The biggest install I know of is http://hubski.com. Perhaps we should keep a list somewhere. But really what we seem to care about here is thinking about alternative stacks. That and helping beginners to programming in general or arc in particular :)
By the way, I discovered it with my tool, which I'm writing in Arc to learn this language. This tool crawls GitHub starting from Anarki repository, to find other interesting projects, written in Arc.
I think all the errors you're seeing are due to running out of heap. How much memory do you have? Is there some per-process limit, perhaps to RLIMIT_AS?
Edit 35 minutes later. I can reproduce that it dies for me at the precise same iteration as you. And RLIMIT_AS is infinity, so that's not the issue. I've pinged the author for comment.
Thank you. But now I think it would be wise not to complain about the issue on the forum, but rather to create an issue on the project's github. Will do it now.
Well, thanks for the bug report. Well, I'll look into it when I have the time: the work which pays my bills has caught up with me once again and I don't have a lot of time to do hobby development. :)
The assertion error is a stack overflow. :) At present Arcueid makes use of a fixed-size stack within its virtual machine, and since the compiler still can't properly optimise tail recursion, your code overflows the stack.
That was what I thought :) Is there a place where I can increase the size of the fixed stack? I looked for the limit in the code, but couldn't find it.
Does it make sense to resize it on the fly when we discover we've overflowed the stack? Or are there potentially continuation pointers into the stack that would be non-trivial to track down?
Well, I haven't tried to run crawler with large depth setting yet. I discovered, that it have strange problems with threading and almost unable to process in parallel. Then I tried to investigate why. Will make a separate post on it, when will get some valuable information.
I don't know how to answer it :) There's a lot of code in the world. I can help answer questions on some of it, but I have no idea what's most promising.
I upvoted you because I was happy to see the list, and I'd be interested in other people's answers.
Well, probably I should ask another question, addressed to the different implementations' authors: "Why do you started to write your own implementation instead of making efforts to improve Anarki?" :)

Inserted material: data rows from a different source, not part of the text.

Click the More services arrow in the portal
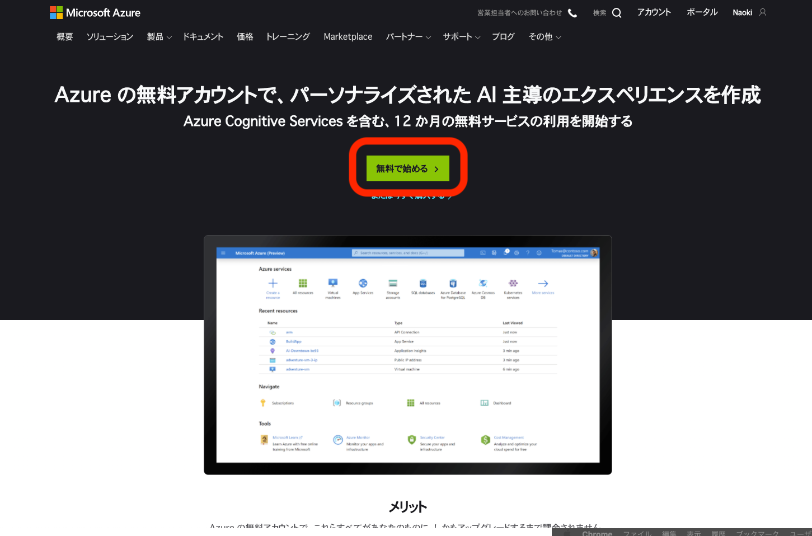Viewport: 812px width, 536px height. (542, 284)
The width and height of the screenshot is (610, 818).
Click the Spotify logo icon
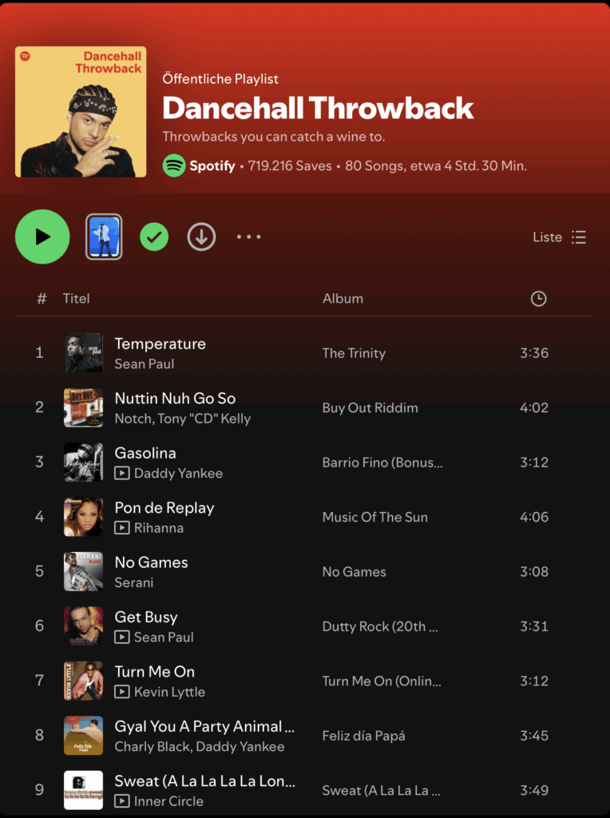174,166
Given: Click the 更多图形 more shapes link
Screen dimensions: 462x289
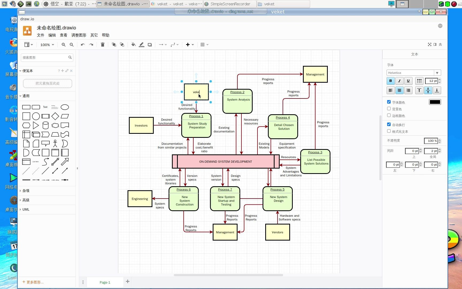Looking at the screenshot, I should click(33, 282).
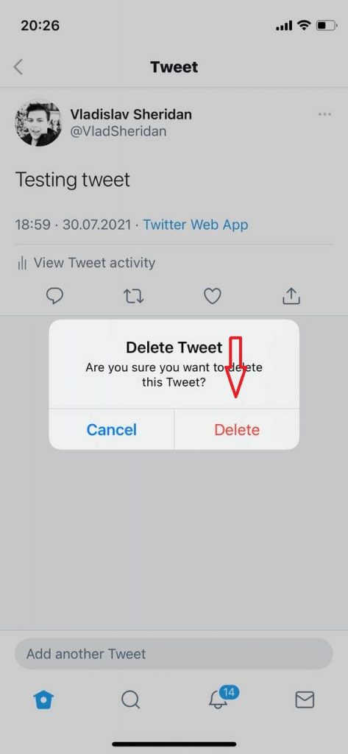The height and width of the screenshot is (754, 348).
Task: Tap Vladislav Sheridan's profile picture
Action: tap(38, 123)
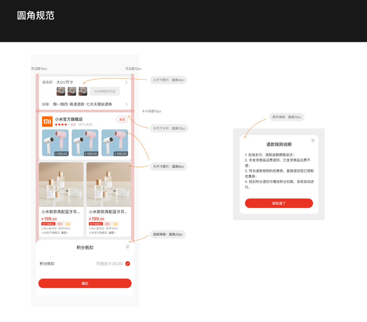Click the 共5种颜色可选 option

pyautogui.click(x=104, y=91)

Historically speaking, Arc was put forward as a language for experimentation. If you want to package up code in a squeaky clean format for others to use who don't care about implementation details, you're doing something other than experimentation; you're publishing a product people would supposedly rely on.
Moreover. not even the Arc language is stable (or so this website has always said). If it encouraged people to package up their stable code, that would prove deceptive once the whole foundation fell away. This happened to Anarki when Arc 3 was released; the community had built up lots of Arc 2 code, and not much of that was ported to work on Arc 3.
However, Arc is not without module systems. The first thing I did in Arc was build some namespace macros with explicit imports and exports for my own benefit (Lathe). Andrew Wilcox made "the hackinator" which I think could download Arc programs from a Web-hosted manifest file, most often from GitHub.
More recently, Arc/Nu is an Arc implementation with rich support for first-class namespaces, along with several utilities for modular loading of Arc code that's written in the usual sequence-of-commands style. Arc/Nu is probably the best platform to publish stable modules for, since it can load alternate namespaces to achieve backwards compatibility.